La depresión es un trastorno que con frecuencia se confunde con la tristeza, pero ambas experiencias son distintas en duración e impacto. De acuerdo con especialistas, cuando los síntomas se mantienen por más de dos semanas, es momento de considerar la posibilidad de un cuadro depresivo y acudir con un profesional de la salud mental.
Diferencia entre tristeza y depresión
La tristeza es una reacción natural frente a pérdidas o situaciones dolorosas, como la ruptura de una relación o el fallecimiento de un ser querido. Forma parte de un proceso emocional normal que, aunque desagradable, ayuda a sanar.
En contraste, la depresión se caracteriza por síntomas que no desaparecen con el tiempo.
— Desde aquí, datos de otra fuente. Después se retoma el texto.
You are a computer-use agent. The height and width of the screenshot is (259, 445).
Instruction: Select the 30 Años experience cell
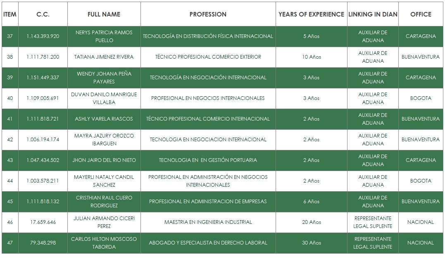[x=311, y=243]
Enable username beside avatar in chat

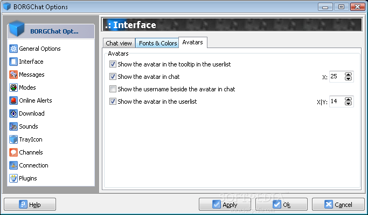click(x=113, y=89)

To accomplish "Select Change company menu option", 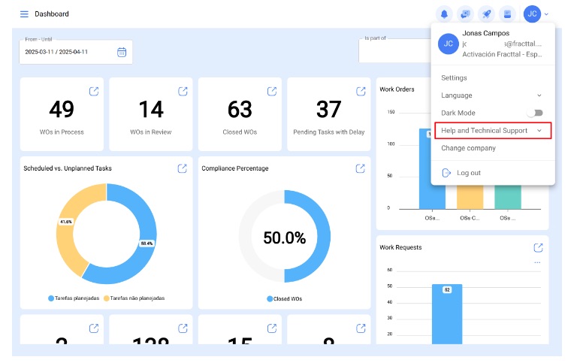I will click(468, 148).
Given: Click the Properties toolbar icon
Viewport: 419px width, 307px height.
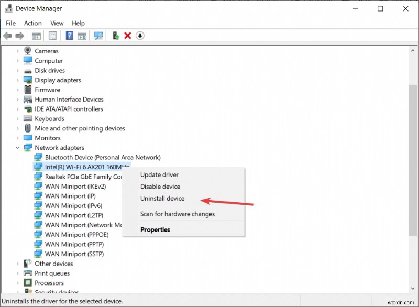Looking at the screenshot, I should tap(53, 36).
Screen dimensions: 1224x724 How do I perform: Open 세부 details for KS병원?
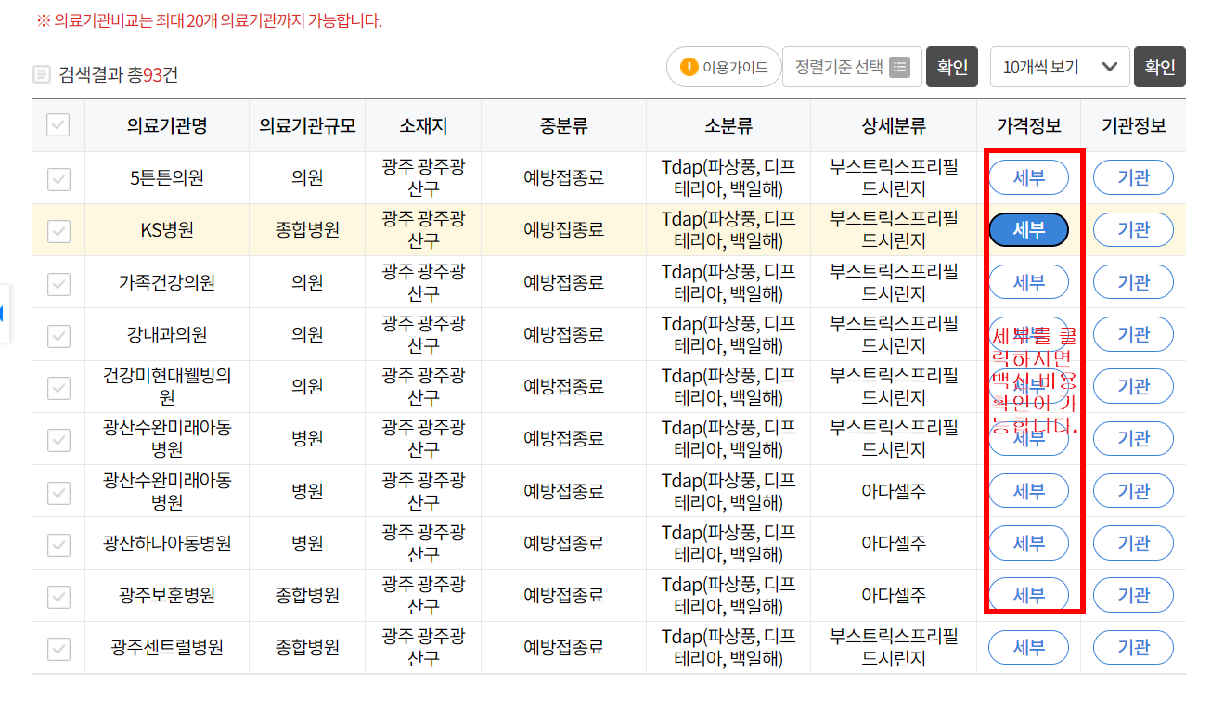click(x=1028, y=229)
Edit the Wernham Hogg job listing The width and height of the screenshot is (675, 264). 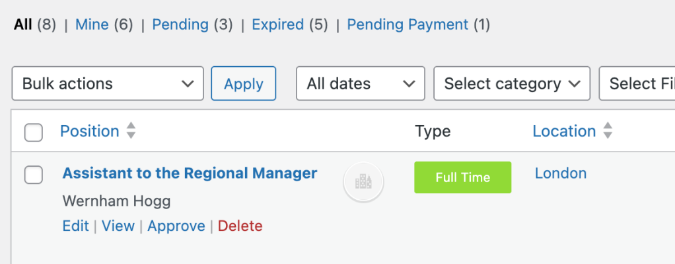pyautogui.click(x=76, y=226)
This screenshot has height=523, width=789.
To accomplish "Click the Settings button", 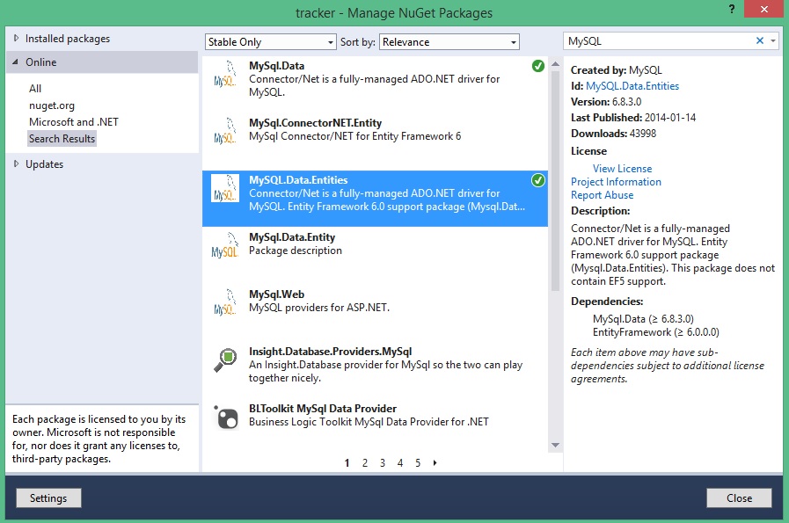I will [48, 498].
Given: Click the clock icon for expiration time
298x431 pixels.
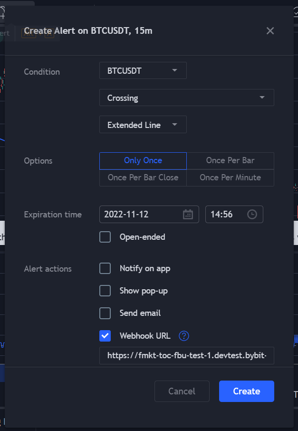Looking at the screenshot, I should (x=252, y=215).
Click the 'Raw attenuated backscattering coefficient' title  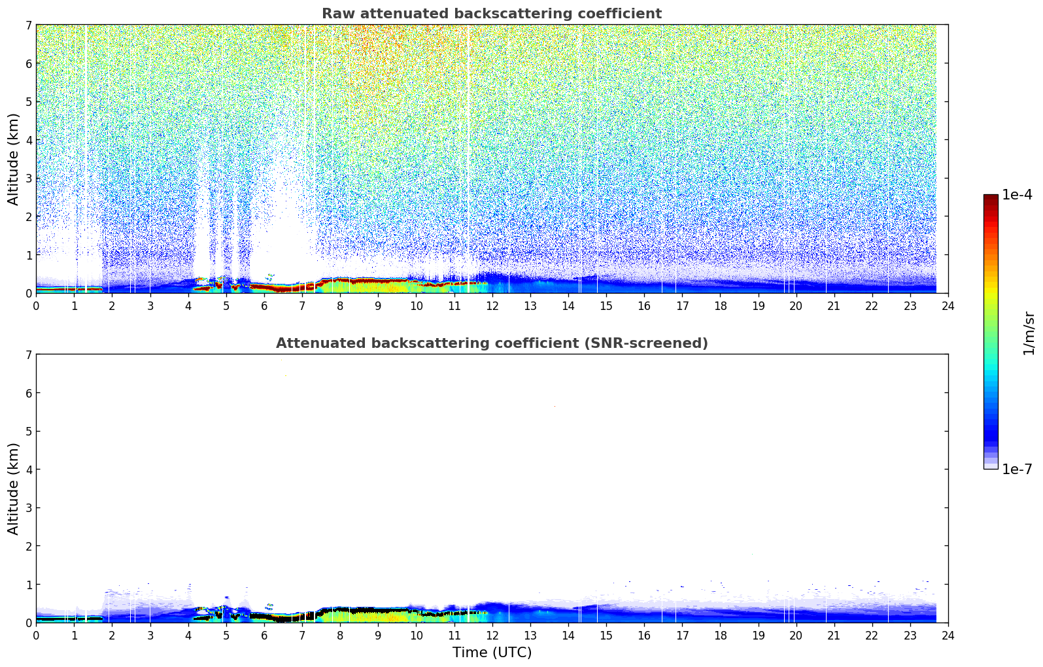491,14
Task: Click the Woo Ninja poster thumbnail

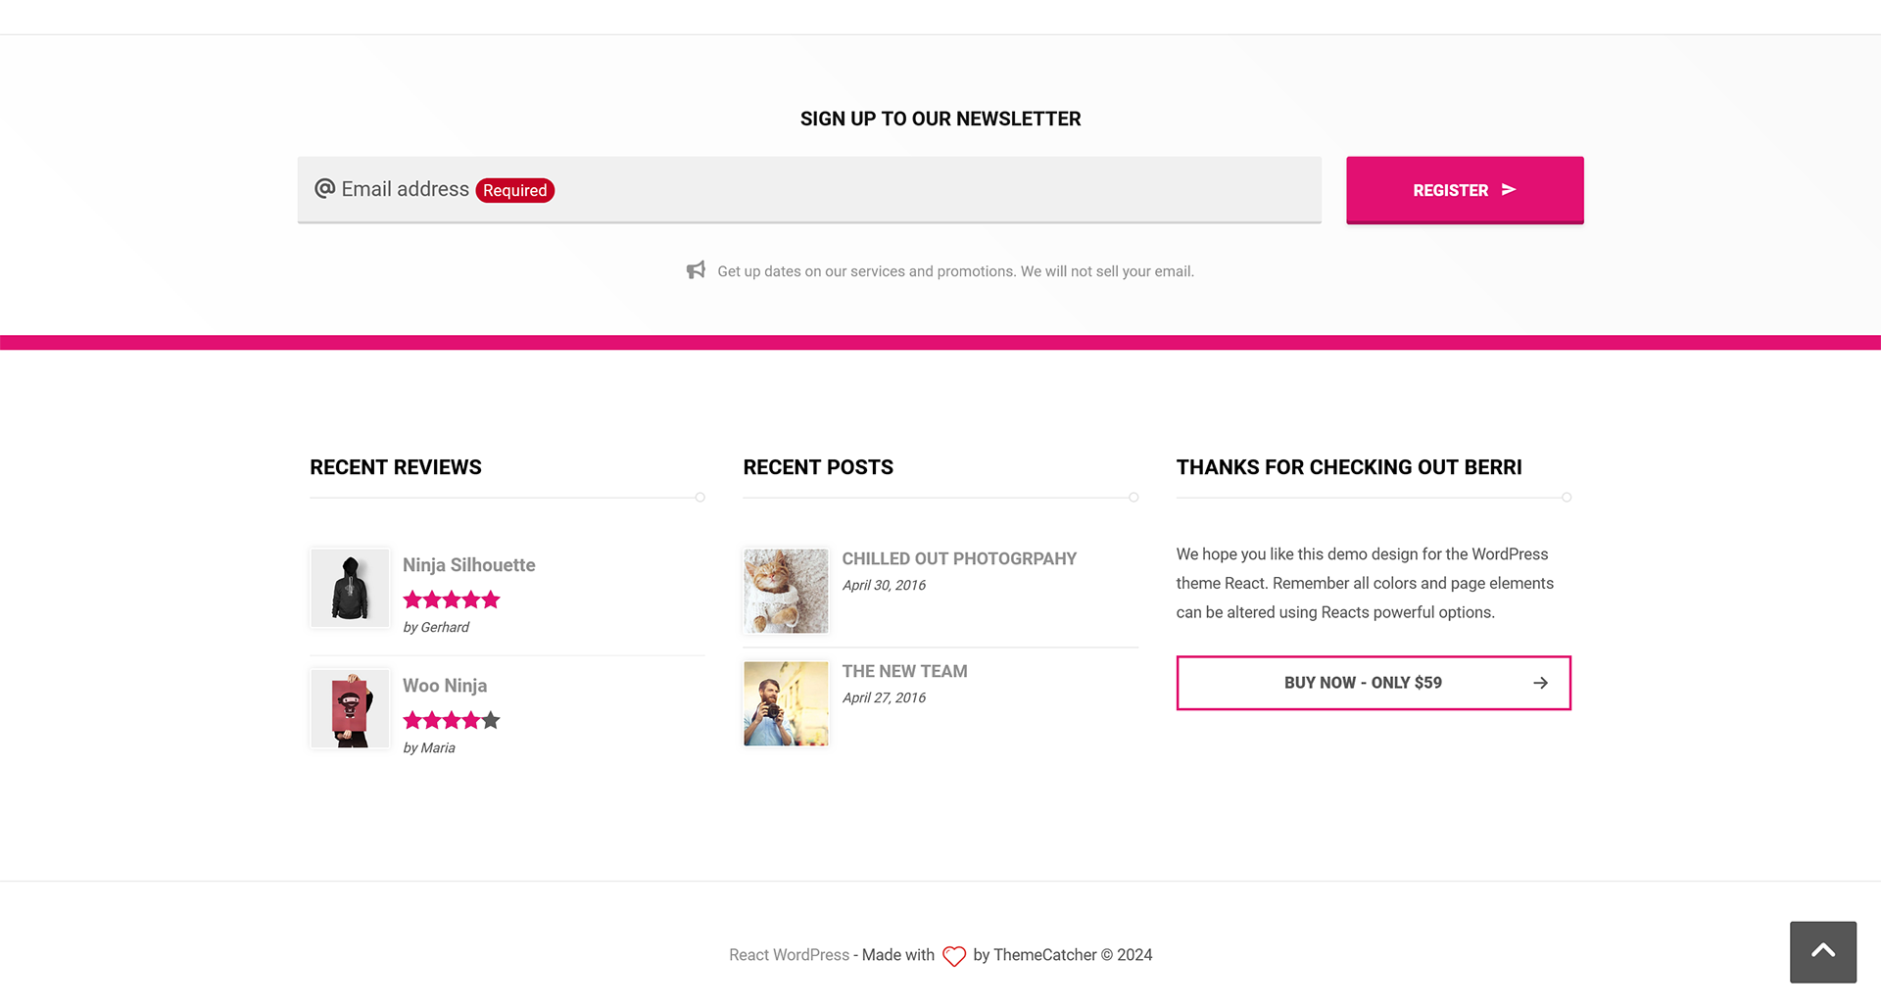Action: 350,708

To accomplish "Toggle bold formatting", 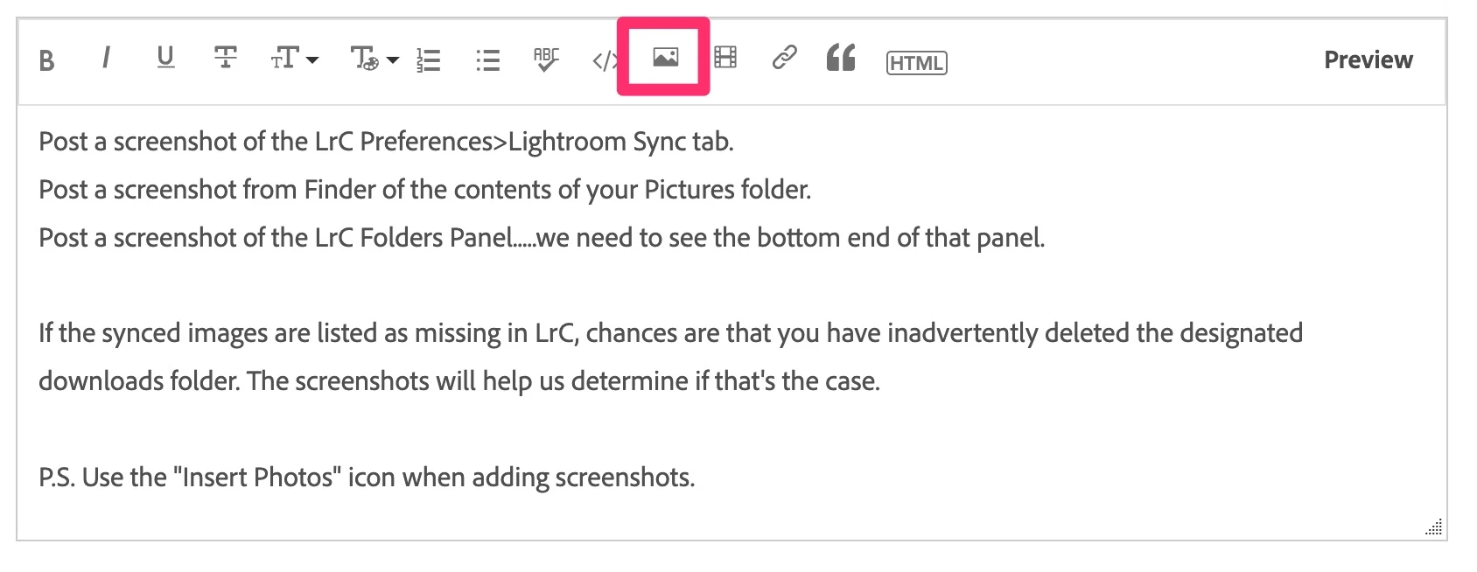I will pos(47,60).
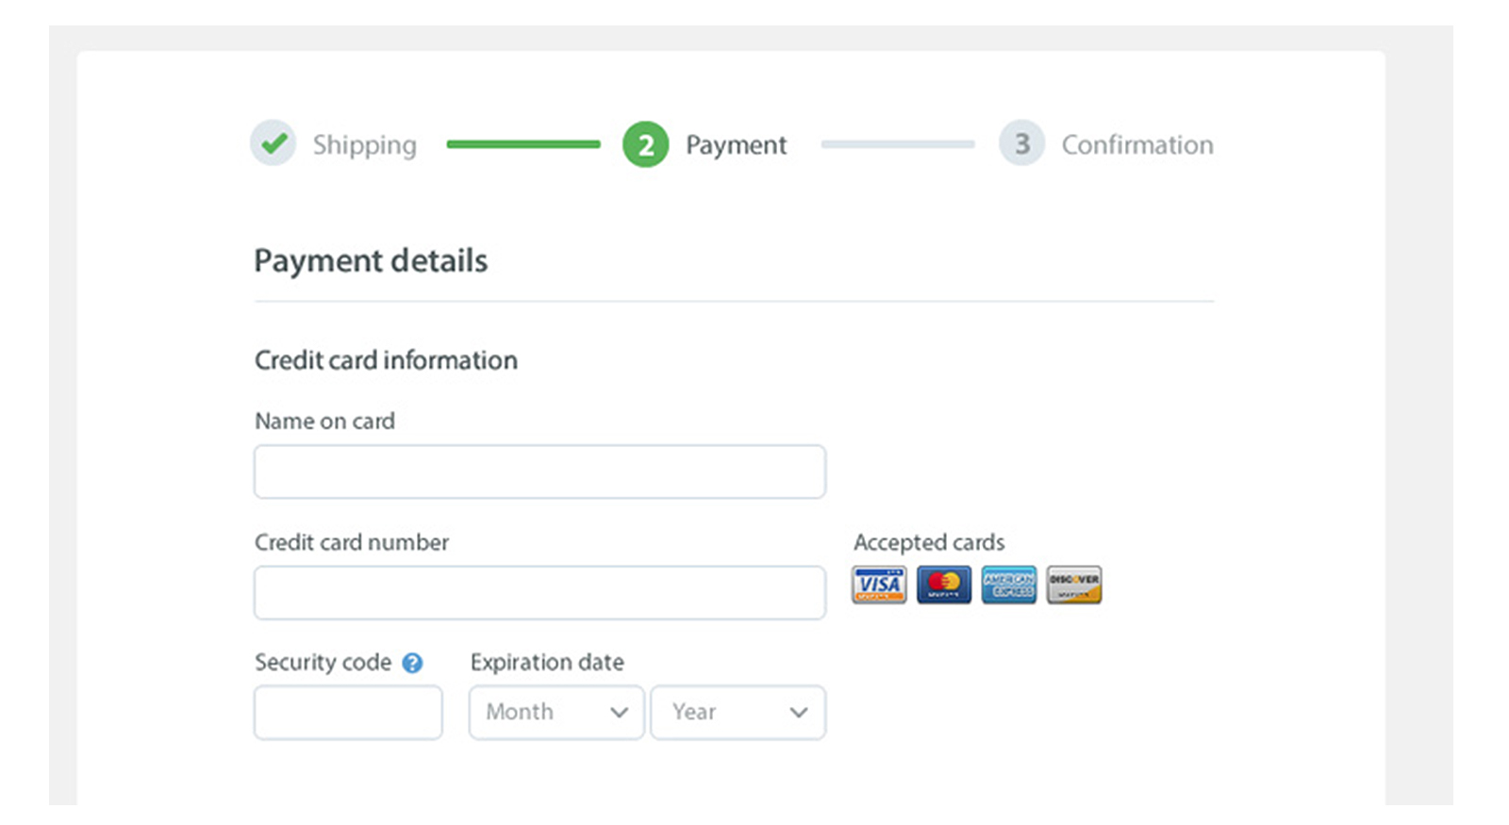Focus the Name on card field
This screenshot has width=1509, height=825.
point(539,471)
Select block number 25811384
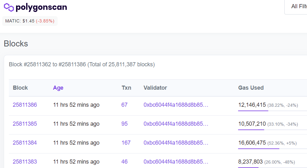The height and width of the screenshot is (168, 307). (x=25, y=143)
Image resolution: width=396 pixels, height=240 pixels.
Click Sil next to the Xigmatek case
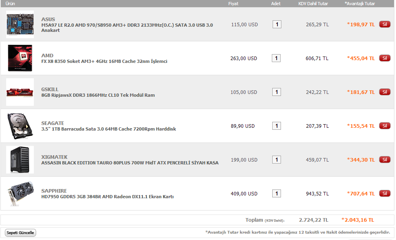(384, 160)
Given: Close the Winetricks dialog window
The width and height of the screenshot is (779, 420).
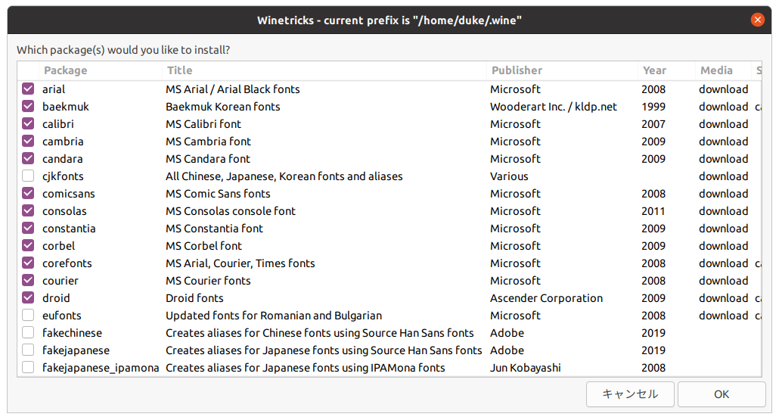Looking at the screenshot, I should click(757, 20).
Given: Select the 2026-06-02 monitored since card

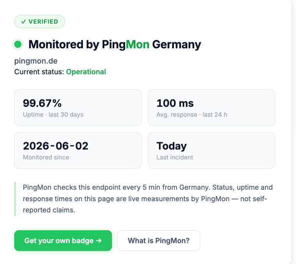Looking at the screenshot, I should tap(78, 150).
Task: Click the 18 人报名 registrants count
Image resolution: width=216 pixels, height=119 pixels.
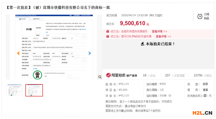Action: [x=148, y=75]
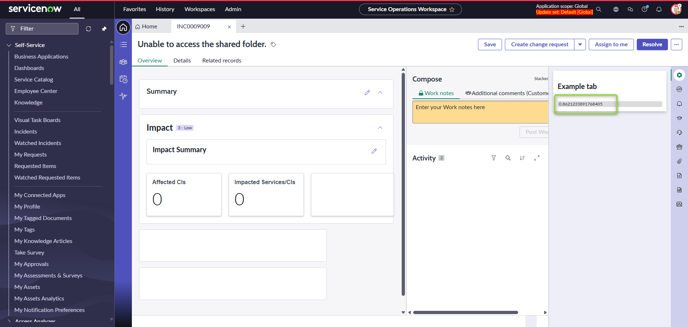This screenshot has width=688, height=327.
Task: Switch to the Details tab
Action: click(182, 61)
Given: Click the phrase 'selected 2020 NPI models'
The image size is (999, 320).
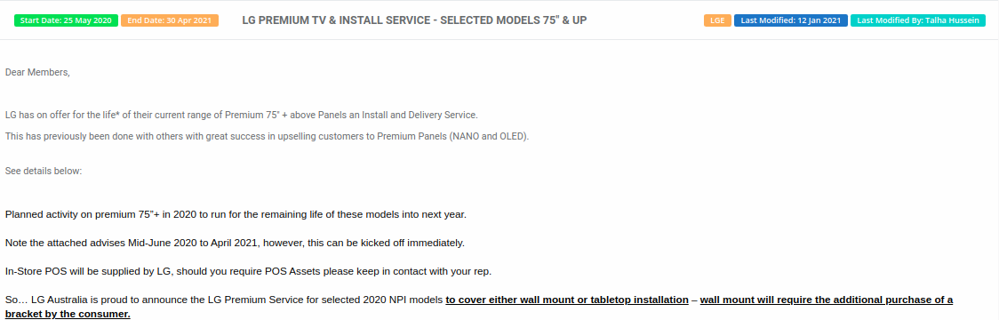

Estas manifestaciones afectan la vida laboral, familiar y social, volviéndose un obstáculo para el bienestar cotidiano. Entre sus señales, además de la tristeza persistente, aparece la irritabilidad, que surge como respuesta a una carga emocional prolongada.
El especialista Betín subrayó que no es necesario precisar si los síntomas duran dos o tres semanas, sino reconocer su permanencia. Fatiga constante, pérdida de interés en actividades placenteras, cambios en el apetito, problemas de sueño e irritabilidad son algunos indicadores que requieren atención.
Factores genéticos y químicos
La depresión puede heredarse. Existen componentes genéticos que predisponen a las personas, además de variables químicas relacionadas con los neurotransmisores. Asimismo, factores externos como eventos vitales dolorosos o cambios de estación pueden detonar el trastorno.
Minimizar el impacto de estas emociones es un error. No basta con decirle a alguien que “salga adelante” o que “no es para tanto”. La depresión es un trastorno real que necesita atención especializada. Reconocer la diferencia entre tristeza y depresión puede salvar vidas y abrir la puerta a tratamientos efectivos.